AB Testing - Lesson 5 - Analyzing Results
- Sanity Checks
- Single Metric
- Multiple Metrics
- Gotchas
1. Sanity Checks
Reasons for Sanity Check (example)
- Something goes wrong in the experiment diversion and the experiment and control aren’t comparable
- You set up the filter differently in the experiment and the control
- Your data capture didn’t capture the events that you want to look for in your experiment
To do this, we should check
- Population sizing metrics based on your unit of diversion to make sure the population in experiment and control are comparable
- The invariant metrics: metrics that shouldn’t change when you run your experiment
Choosing invariant metrics
Example 1
# signed in users | # cookies | # events | # CTR on “Start now” | # Time to complete | |
---|---|---|---|---|---|
Changes order of courses in course list (unit of diversion: user-id) | 1 | 1 | 1 | 1 | |
Changes infrastructure to reduce load time (unit of diversion: event) | 1 | 1 | 1 | 1 |
- For case 1,
- # signed in users is a good population sizing metric
- # cookies and # events are also good population sizing metrics unless users in the experiment group tend to clear their cookies more often than the control group
- “Start Now” button shows before the course list so # CTR should remain the same
- Putting easier course at first might reduce the time to complete for the users
- For case 2,
- # events is good population sizing metric since it’s the unit of diversion
- # signed in users and # cookies are randomly assigned due to the events so they are also the population sizing metrics
- People press” Start Now” before viewing the videos
- # time complete is difficult to track in event-based diversion ( users might be assigned to control and experiment multiple times)
Example 2
Change location of sign-in button to appear on every page
Unit of diversion: cookie
Which metrics should make good invariants?

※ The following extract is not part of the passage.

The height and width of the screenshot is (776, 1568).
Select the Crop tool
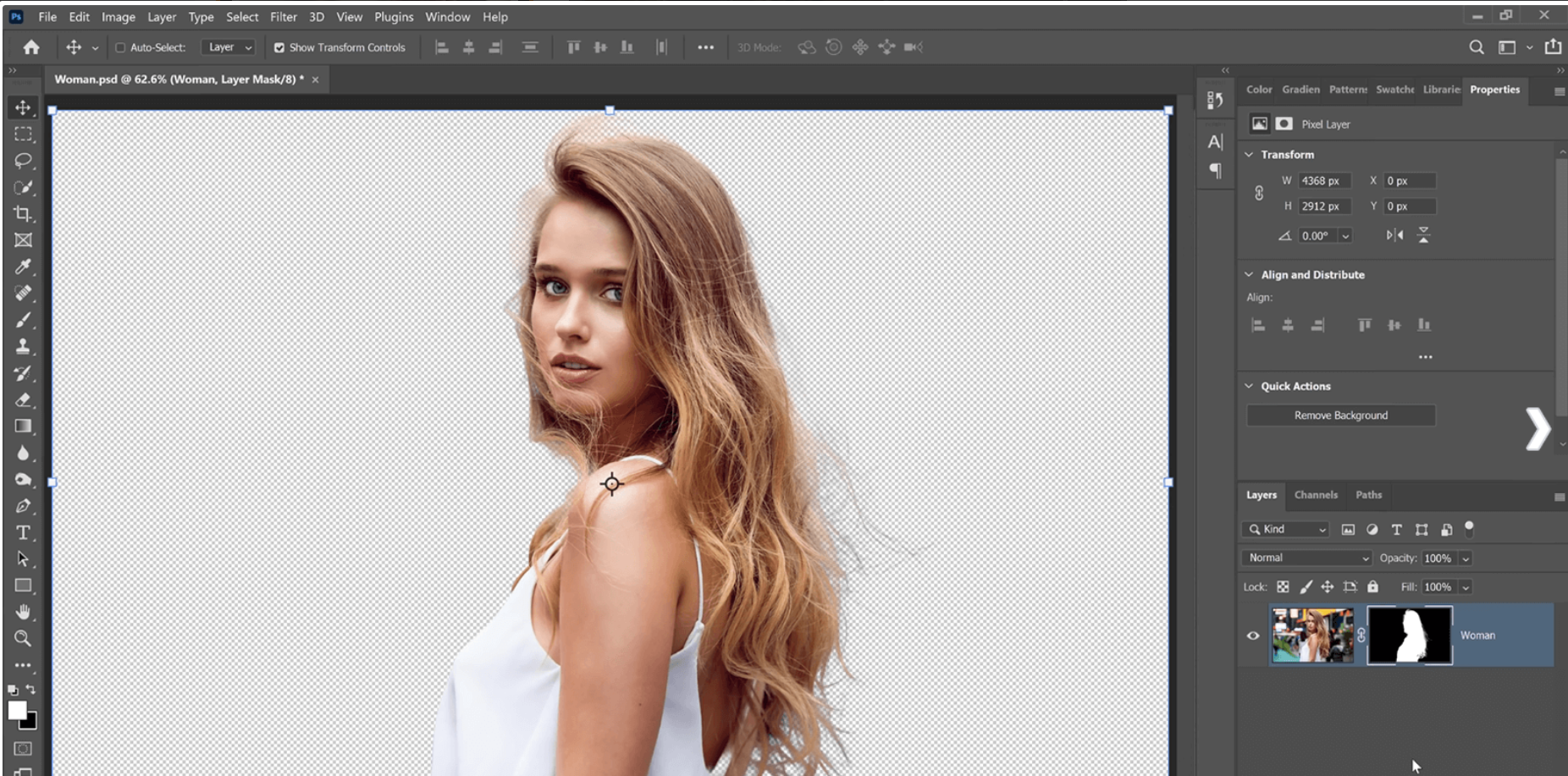click(x=23, y=214)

- # events , # cookies, # users are good population sizing metrics
- CTR on “Start Now”: No, because sign-in button in home page will affect CTR on “start now”
- Probability of enrolling: No, because users enroll after signing in
- Sign-in rate: No, this is what we’re trying to change
- Video load time : Yes. This is back-end thing.
Checking invariants
Example 1
Run experiment for 2 weeks
Unit of diversion: cookie
If you notice that # total control is not equal to # total experiment, how would you figure out whether this difference is within expectations?
Given: Each cookies is randomly assigned to the control or experiment group with probability 0.5
Answer:
Like flipping a fair coin: heads = control, the number of heads follows a binomial distribution
- Compute standard deviation of binomial with probability 0.5 of success
- SD = sqrt(0.5*0.5/(# total control+# total experiment))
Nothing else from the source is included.